# Vizsla National Field Trials



## Rufus Tiberius (Dec 18, 2012)

Good luck and best wishes to Willowynd Ranch and Ken, and all the others competing this weekend at the Vizsla Club of America, National Field Trials.  

RT


----------



## einspänner (Sep 8, 2012)

I request some pics of the action. Good luck, Ken!


----------



## texasred (Jan 29, 2012)

Did a little bit of digging and came up with the running order.


----------



## WillowyndRanch (Apr 3, 2012)

Thanks! Unfortunately, one of our most promising broke dogs (RT) didn't have much time/opportunity to qualify this year so won't be running in this National.

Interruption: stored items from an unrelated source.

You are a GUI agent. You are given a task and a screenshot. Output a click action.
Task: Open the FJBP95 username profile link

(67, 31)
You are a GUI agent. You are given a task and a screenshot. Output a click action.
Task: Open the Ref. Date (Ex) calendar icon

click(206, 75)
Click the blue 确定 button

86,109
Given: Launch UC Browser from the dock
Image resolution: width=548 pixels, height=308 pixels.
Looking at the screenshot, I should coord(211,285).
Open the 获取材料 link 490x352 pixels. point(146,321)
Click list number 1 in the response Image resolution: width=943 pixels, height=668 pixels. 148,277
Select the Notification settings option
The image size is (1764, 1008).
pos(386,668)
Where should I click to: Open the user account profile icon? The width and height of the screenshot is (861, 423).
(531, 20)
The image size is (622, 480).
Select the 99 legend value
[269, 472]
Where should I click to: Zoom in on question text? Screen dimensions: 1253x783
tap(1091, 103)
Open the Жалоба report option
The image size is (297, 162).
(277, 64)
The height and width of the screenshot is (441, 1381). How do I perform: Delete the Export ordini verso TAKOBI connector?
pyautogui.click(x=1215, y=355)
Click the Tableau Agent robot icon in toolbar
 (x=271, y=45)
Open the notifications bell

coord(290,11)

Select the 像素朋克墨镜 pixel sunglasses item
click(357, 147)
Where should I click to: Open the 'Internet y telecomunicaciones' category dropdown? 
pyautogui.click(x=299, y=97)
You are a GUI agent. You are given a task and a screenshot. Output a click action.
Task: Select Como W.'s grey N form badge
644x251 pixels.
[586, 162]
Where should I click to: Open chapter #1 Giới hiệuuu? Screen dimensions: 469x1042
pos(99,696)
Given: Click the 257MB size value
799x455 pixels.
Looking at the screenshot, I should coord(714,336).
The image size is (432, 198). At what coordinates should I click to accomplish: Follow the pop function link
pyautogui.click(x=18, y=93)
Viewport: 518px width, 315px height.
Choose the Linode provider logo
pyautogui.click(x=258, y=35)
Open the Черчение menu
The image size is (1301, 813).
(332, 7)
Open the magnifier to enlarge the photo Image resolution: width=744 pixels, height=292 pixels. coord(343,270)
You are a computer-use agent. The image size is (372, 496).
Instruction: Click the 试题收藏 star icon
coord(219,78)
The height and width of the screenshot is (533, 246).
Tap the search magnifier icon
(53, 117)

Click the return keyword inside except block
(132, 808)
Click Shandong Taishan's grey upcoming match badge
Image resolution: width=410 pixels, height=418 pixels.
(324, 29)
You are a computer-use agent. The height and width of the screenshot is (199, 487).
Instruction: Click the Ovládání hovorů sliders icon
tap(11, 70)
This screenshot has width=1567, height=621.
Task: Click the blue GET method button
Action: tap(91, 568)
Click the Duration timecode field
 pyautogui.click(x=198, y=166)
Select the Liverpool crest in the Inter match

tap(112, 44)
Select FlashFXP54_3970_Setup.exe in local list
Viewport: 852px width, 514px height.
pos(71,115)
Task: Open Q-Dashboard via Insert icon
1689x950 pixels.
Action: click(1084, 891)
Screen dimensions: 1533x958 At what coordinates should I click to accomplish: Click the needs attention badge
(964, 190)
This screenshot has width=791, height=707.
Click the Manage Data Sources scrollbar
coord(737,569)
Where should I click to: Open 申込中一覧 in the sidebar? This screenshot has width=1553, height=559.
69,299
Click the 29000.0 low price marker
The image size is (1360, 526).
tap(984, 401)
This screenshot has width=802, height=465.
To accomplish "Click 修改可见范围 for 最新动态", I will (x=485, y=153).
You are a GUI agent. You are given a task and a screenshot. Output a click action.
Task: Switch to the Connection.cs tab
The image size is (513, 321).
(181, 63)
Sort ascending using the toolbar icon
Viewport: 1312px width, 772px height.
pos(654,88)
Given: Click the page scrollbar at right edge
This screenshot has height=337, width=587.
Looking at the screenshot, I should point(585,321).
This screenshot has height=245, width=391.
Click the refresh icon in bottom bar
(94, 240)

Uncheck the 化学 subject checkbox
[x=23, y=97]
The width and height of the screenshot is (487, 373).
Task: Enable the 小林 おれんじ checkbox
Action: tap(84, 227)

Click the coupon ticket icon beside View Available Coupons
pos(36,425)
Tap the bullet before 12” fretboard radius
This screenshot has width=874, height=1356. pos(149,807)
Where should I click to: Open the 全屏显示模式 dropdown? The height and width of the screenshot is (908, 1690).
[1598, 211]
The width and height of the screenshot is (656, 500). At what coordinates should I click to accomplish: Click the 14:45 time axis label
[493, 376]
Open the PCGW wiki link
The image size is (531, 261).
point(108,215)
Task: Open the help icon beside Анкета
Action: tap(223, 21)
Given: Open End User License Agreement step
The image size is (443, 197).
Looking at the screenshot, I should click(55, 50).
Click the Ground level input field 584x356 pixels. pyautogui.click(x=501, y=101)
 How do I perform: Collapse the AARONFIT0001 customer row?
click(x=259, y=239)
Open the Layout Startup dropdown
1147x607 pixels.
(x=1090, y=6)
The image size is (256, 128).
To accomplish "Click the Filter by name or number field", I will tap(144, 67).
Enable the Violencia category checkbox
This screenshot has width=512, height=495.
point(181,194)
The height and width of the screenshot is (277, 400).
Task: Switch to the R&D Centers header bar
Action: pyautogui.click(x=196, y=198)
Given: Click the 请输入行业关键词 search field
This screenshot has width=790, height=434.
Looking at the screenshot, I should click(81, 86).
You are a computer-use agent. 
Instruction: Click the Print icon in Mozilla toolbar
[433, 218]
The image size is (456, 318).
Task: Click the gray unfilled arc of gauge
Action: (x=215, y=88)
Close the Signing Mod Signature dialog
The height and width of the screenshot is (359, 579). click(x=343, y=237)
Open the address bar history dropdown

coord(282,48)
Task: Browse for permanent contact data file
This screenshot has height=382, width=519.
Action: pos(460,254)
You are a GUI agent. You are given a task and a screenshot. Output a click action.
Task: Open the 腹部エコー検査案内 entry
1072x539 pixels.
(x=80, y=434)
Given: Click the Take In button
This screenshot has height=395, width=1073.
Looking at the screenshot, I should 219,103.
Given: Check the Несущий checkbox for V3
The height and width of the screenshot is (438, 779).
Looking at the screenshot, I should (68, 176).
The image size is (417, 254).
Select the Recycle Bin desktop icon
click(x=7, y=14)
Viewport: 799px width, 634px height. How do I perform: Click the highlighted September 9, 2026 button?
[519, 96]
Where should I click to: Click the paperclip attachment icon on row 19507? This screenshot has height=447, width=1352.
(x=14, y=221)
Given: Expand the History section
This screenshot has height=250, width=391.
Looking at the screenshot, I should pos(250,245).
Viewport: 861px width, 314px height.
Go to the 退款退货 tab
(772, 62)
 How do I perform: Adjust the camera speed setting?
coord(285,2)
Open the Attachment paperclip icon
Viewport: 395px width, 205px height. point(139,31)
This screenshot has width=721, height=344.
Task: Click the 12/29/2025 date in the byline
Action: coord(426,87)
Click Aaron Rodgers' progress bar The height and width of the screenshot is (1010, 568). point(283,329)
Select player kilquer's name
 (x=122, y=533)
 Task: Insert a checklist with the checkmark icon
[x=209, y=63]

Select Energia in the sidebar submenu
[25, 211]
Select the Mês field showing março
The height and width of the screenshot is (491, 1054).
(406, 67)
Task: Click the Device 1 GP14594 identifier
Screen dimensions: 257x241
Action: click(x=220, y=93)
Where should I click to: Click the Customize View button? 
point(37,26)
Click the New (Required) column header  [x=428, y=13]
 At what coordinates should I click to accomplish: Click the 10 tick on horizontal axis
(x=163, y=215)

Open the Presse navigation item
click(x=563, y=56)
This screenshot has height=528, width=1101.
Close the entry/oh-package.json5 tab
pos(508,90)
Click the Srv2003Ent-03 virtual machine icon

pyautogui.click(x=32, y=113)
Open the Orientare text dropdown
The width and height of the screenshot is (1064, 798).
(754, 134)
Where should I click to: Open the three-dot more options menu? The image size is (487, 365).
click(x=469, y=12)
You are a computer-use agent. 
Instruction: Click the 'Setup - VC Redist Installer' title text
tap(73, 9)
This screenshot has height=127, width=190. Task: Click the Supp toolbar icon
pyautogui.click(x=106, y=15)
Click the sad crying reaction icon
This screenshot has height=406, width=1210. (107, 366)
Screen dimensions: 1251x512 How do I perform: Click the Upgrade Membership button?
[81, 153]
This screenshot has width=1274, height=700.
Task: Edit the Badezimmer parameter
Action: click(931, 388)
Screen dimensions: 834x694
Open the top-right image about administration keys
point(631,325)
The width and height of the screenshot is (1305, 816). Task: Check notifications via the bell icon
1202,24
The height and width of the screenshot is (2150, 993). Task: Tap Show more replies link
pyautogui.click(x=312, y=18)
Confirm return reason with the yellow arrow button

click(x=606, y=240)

And... as things seemingly all too often happen - Scarlet (after recovering from a 5 staple leg injury running in Colorado last month, now in final runs to prepare suffered a tendon injury, is on strict crate rest and is out of competition for at least several weeks. Such is the life of hard charging bird dogs. 

I'll try to update as possible. I suspect I will be put to work in the rented mule role to which I am all too accustomed. 
Ken


----------



## organicthoughts (Oct 9, 2012)

WillowyndRanch said:


> Thanks! Unfortunately, one of our most promising broke dogs (RT) didn't have much time/opportunity to qualify this year so won't be running in this National.
> 
> And... as things seemingly all too often happen - Scarlet (after recovering from a 5 staple leg injury running in Colorado last month, now in final runs to prepare suffered a tendon injury, is on strict crate rest and is out of competition for at least several weeks. Such is the life of hard charging bird dogs.
> 
> ...


Look into PRP it it is a tendon tear. Heals things up much faster and without scar tissue.


----------



## texasred (Jan 29, 2012)

Its unofficial but posted by a reliable source, so I will pass it on.
VCA National Amateur Field Championship:
NAFC Kinze (Beckley)
2nd Ruby (Corliss)
3rd Kota (Beckley) 
4th Rigby (Spurgeon)


----------



## texasred (Jan 29, 2012)

I borrowed a few of Jessica Mackey's photos of the trial.


----------



## texasred (Jan 29, 2012)

A couple more


----------



## einspänner (Sep 8, 2012)

What a stunning location! Love the pics of the pups hitching a ride.


----------



## R E McCraith (Nov 24, 2011)

Ken - HOPE everything went WELL !!!!!! this FORUM encouraged me to put - PIKE in field trials & hunt tests - I will not list the members that put me on this road to **** !!!!!!! - you mayV one of them - it's not CHEAP !!!!!!- WHEN you RUN with the BEST - I get BETTER - PIkE is what he is - a PREY driven GUNDOG - the small club we run at - has 9 UFTA national champions - does it get BETTER than that ?


----------



## texasred (Jan 29, 2012)

Derby Classic Results:
1st Nellie
2nd Cayenne
3rd Zayn
4th Kyrie 
AOM -- Chase
AOM -- Khaleesi


----------



## texasred (Jan 29, 2012)

One more pic for tonight


----------



## SDVizsla (Jun 26, 2015)

Beautiful pictures!


----------



## texasred (Jan 29, 2012)

The NFC Placements:
1st: Driver
2nd: Bull
3rd: Kota
4th: Case


----------



## WillowyndRanch (Apr 3, 2012)

TR - Khaleesi had an *incredible* run. She is one heck of a dog. The three braces prior went birdless, (I have a theory on that which I will not put in print), she dug in deep and had disappeared into a ditch. The long slow ride to her and 2 quail came out when we got within about 20 feet of where she disappeared and then she popped her head up out of the cover. Chased one down and made a 200+ yard retrieve to hand. So soft a mouth, the bird is still alive days later in our quail coop. Unfortunately, not another bird was found so she was never actually SEEN on point, though talking with the judge he felt that she obviously must have been. Had the judges been able to see the point, or had we another _*opportunity*_ at a bird... 
I could not be more pleased with her run. Very mature, very forward.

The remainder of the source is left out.